Die zehn Lastwagen standen aufgereiht längs der Zufahrt zum Katharinen-Palast, die Planen fest verschnürt, die Fahrerkabinen verschlossen. Acht Wagen warteten neben der Schloßkirche, um mit den Kunstgegenständen beladen zu werden, die Dr. Wollters noch ausbaute. Die zehn Künstler mit Fingerspitzengefühl und der Zug der Pioniere arbeiteten ohne Unterbrechung, nahmen die Ikonostase auseinander, holten die Kronleuchter von den Decken, schleppten große chinesische Vasen und brokatene Barockmöbel ins Freie und stapelten die eingehüllten Ikonen und Gemälde, Gobelins und Teppiche. Dr. Wollters stand an der Tür und strich jedes herausgetragene Teil penibel auf seinen Listen an.

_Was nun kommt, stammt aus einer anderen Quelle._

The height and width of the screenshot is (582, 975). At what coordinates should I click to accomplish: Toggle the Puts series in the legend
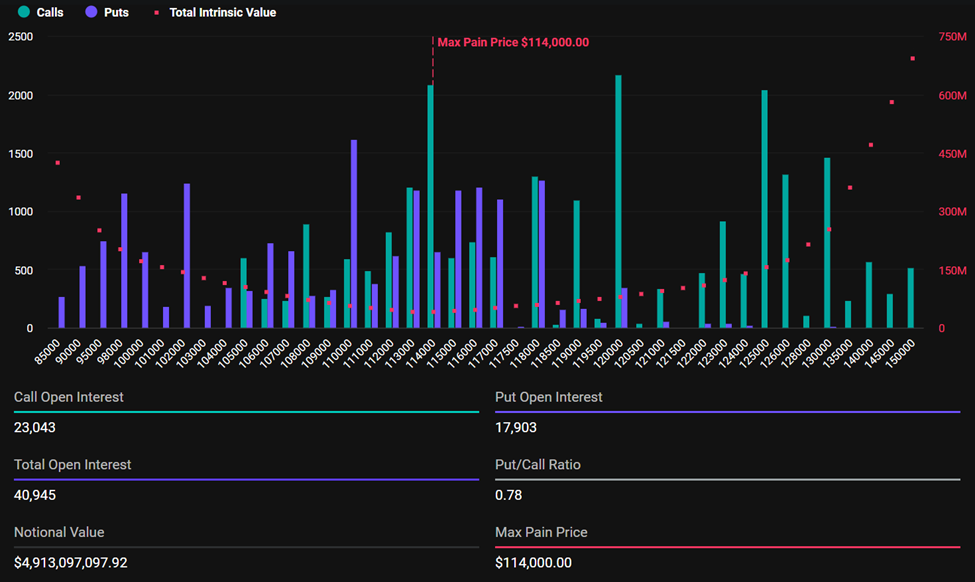[x=106, y=13]
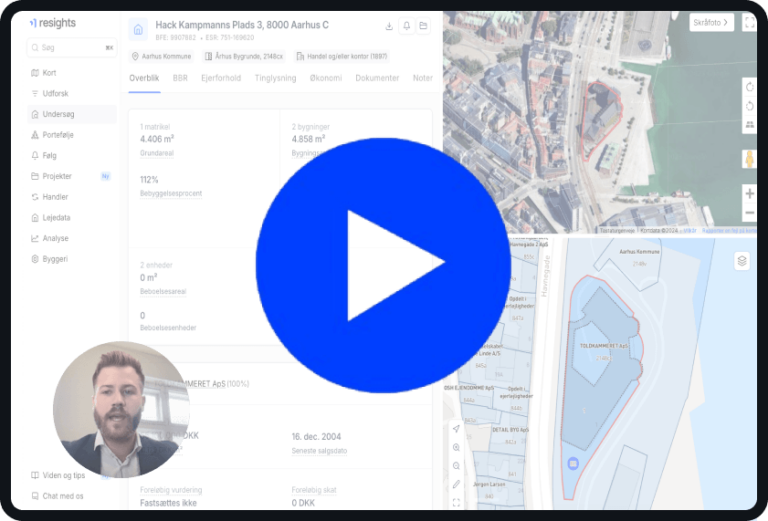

Ein kurzer Haken. Aus! Es würde Rußland nie wiedersehen. Unteroffizier Julius Paschke, geboren in Berlin-Wedding, von Beruf Kaminkehrer, den man als nicht kriegswichtigen Betrieb eingestuft hatte, saß auf dem Trittbrett von Wagen sieben und hielt Wache. Ohne Bewachung wollte Dr. Runnefeldt seine wertvolle Fracht nicht in der Nacht herumstehen lassen… auch die festeste Kiste war für einen Landser kein Hindernis, wenn er an etwas herankommen wollte. Im Rhythmus von zwei Stunden lösten sich die Wachen ab, nur Julius Paschke mußte länger aushalten. Er war Kolonnenführer der Wagen sechs bis zehn und außerdem der vorgesetzte Wachhabende, der UvD, der Unteroffizier vom Dienst.

Er saß da auf dem Trittbrett, rauchte eine Zigarette nach der anderen, hatte einen Mordsappetit auf eine Flasche Bier, auch wenn es Dünnbier war, das man Urinol oder Pissulin nannte, und hing schweren Gedanken nach. Vor allem beschäftigte ihn seine Frau Johanna, ein hübsches Frauchen mit strammen Titten und einem geilen runden Arsch, und seit Paschke an der Front war — und er war vom ersten Tage des Einmarsches in Polen dabei — fragte er sich immer: Was macht sie jetzt? Liegt sie in dieser Nacht wirklich allein im Bett? Denkt sie immer an den Spruch: Hab Gott vor Augen und die Buxe zu…? Noch genug Männer waren in der Heimat, in den kriegswichtigen Fabriken, bei Siemens zum Beispiel, und diese Kerle sahen es gewissermaßen als Verpflichtung an, die Frauen ihrer kämpfenden Kameraden nicht vertrocknen zu lassen. War Johanna auch so eine?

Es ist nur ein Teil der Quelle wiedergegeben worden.